# Fiddler Crabs



## pcolapaddler (Sep 27, 2007)

Is there any place I could catch some fiddlers around Perdido River and Lillian Bridge?

Live bait is hard to come by in my neck of the woods unless I want to drive some distance.

Sent from a handheld tracking device on a remote body of water in SE Alabama.


----------



## etrade92 (Jul 30, 2015)

I would check around the tidal areas near the Lillian boat ramp at night and along the pier.


----------



## jack2 (Mar 19, 2010)

getting kinda chilly for fiddlers, ain't it?
jack


----------



## pcolapaddler (Sep 27, 2007)

Thanks for the info. I'll see if I can see any around that ramp. Thinking of this, I've seen them around the kayak launch across from Jim's.

I don't know whether it's to cold for fiddlers...I am afraid that I'm ignorant about them. I've seen them from time to time, I've even caught one or two that were slower than my extremely slow self, but that's about the extent of my knowledge.

Any suggestions on how to catch them if I find them?

Sent from a handheld tracking device on a remote body of water in SE Alabama.


----------



## jwilson1978 (Mar 23, 2021)

pcolapaddler said:


> Thanks for the info. I'll see if I can see any around that ramp. Thinking of this, I've seen them around the kayak launch across from Jim's.
> 
> I don't know whether it's to cold for fiddlers...I am afraid that I'm ignorant about them. I've seen them from time to time, I've even caught one or two that were slower than my extremely slow self, but that's about the extent of my knowledge.
> 
> ...


Like Jack said it may be getting to cold. I'm not sure. But if you see a muddy bank with rocks they will be there if someone has not caught all of them,also look for places that collect debris. (tidal eddies) where things get deposited


----------



## BananaTom (Feb 16, 2008)




----------



## Big E Nuff (Oct 4, 2007)

The way I've caught them sense I was a kid, is find where they are, then take a SMALL bucket or a gallon milk jug and cut the top 1/4 of it off where you have a large opening. Next step is to dig a hole and bury the bucket to the top edge *(that's why you don't use a 5 gallon bucket)*, then put a shrimp or anything stinking for bait in the bucket. Now leave and come back in an hour or so and you should have a full bucket of fiddlers. This works great if you put it in the right spot.


----------



## jack2 (Mar 19, 2010)

grassy tidal zones from what i've seen.
jack


----------



## Shutupandfish (Jul 10, 2008)




----------



## Shutupandfish (Jul 10, 2008)

- [WRITTEN TASK 1]:
In the fiddler crab thread, what does Big E Nuff say to put in the bucket as bait?
- [WRITTEN TASK 2]:
Change the part of the fiddler crab thread starting with "Any suggestions on" and going on through "(Mar 23, 2021)" so that "suggestions" becomes "tips", and write that part out again.
The rows below were taken from a different source than the thread.

- [DATA SECTION]:

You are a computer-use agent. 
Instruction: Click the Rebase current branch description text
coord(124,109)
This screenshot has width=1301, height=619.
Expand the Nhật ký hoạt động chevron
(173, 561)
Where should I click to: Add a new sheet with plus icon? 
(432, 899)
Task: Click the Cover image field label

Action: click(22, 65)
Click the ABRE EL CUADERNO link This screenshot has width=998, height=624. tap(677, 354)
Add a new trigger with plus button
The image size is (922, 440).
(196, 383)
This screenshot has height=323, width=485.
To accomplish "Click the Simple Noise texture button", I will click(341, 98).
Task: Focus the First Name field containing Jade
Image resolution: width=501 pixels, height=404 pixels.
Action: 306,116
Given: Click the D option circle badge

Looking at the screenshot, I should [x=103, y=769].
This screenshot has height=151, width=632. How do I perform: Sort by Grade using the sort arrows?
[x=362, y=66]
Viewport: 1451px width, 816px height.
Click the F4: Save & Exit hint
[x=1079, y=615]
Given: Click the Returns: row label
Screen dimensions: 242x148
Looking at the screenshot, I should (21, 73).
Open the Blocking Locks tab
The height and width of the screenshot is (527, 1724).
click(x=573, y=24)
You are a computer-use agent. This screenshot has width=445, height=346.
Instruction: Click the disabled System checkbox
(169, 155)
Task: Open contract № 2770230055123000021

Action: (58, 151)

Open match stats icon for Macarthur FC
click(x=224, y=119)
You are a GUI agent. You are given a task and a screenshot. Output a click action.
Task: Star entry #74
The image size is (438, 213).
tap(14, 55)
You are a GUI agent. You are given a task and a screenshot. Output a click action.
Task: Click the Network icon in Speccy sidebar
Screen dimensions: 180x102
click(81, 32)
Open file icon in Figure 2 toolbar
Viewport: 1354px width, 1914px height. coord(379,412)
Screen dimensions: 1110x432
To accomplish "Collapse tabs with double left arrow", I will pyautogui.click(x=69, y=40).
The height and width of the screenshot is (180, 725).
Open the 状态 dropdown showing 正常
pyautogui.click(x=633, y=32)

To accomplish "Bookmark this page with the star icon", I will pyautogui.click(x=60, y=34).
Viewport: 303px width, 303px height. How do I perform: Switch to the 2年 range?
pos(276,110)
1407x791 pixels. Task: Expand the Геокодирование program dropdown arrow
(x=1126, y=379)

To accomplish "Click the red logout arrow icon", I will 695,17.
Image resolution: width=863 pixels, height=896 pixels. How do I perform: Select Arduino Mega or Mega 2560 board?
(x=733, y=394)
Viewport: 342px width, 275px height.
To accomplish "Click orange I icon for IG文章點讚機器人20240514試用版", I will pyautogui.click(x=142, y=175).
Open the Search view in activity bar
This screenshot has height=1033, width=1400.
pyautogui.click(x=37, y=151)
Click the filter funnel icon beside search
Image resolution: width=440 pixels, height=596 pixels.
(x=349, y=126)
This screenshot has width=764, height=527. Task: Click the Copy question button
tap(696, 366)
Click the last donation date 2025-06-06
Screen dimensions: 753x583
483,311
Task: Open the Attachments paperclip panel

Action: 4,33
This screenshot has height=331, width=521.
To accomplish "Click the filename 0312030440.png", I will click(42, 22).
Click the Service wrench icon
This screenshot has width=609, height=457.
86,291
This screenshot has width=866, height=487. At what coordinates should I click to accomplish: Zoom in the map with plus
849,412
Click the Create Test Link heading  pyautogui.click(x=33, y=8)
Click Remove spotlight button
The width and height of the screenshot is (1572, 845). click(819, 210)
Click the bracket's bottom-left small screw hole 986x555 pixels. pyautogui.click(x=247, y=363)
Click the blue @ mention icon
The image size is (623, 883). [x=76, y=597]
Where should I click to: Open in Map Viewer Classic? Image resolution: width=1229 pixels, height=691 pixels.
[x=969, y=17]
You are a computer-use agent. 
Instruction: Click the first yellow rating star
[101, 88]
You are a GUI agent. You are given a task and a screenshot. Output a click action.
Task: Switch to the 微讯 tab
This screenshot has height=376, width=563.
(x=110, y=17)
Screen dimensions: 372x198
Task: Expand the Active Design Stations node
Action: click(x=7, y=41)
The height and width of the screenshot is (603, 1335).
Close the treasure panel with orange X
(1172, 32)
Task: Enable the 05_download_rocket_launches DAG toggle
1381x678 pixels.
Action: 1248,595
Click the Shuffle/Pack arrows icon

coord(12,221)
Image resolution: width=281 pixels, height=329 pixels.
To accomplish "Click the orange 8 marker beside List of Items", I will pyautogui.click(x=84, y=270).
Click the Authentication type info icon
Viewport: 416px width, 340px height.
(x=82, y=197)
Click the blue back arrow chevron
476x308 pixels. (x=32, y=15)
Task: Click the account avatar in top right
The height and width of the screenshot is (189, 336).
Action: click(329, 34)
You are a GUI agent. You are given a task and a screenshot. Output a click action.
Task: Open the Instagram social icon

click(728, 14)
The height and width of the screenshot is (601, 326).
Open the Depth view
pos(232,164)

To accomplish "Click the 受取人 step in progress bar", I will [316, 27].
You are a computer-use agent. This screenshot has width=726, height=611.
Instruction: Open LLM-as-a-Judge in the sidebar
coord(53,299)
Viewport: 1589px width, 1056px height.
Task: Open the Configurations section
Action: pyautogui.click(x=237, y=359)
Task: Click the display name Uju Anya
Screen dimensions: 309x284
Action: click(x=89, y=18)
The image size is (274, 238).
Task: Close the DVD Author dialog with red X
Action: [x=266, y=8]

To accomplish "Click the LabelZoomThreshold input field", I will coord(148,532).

- [TASK RESPONSE 1]:
A shrimp or anything stinking.

- [TASK RESPONSE 2]:
Any tips on how to catch them if I find them?

Sent from a handheld tracking device on a remote body of water in SE Alabama.


----------



## jwilson1978 (Mar 23, 2021)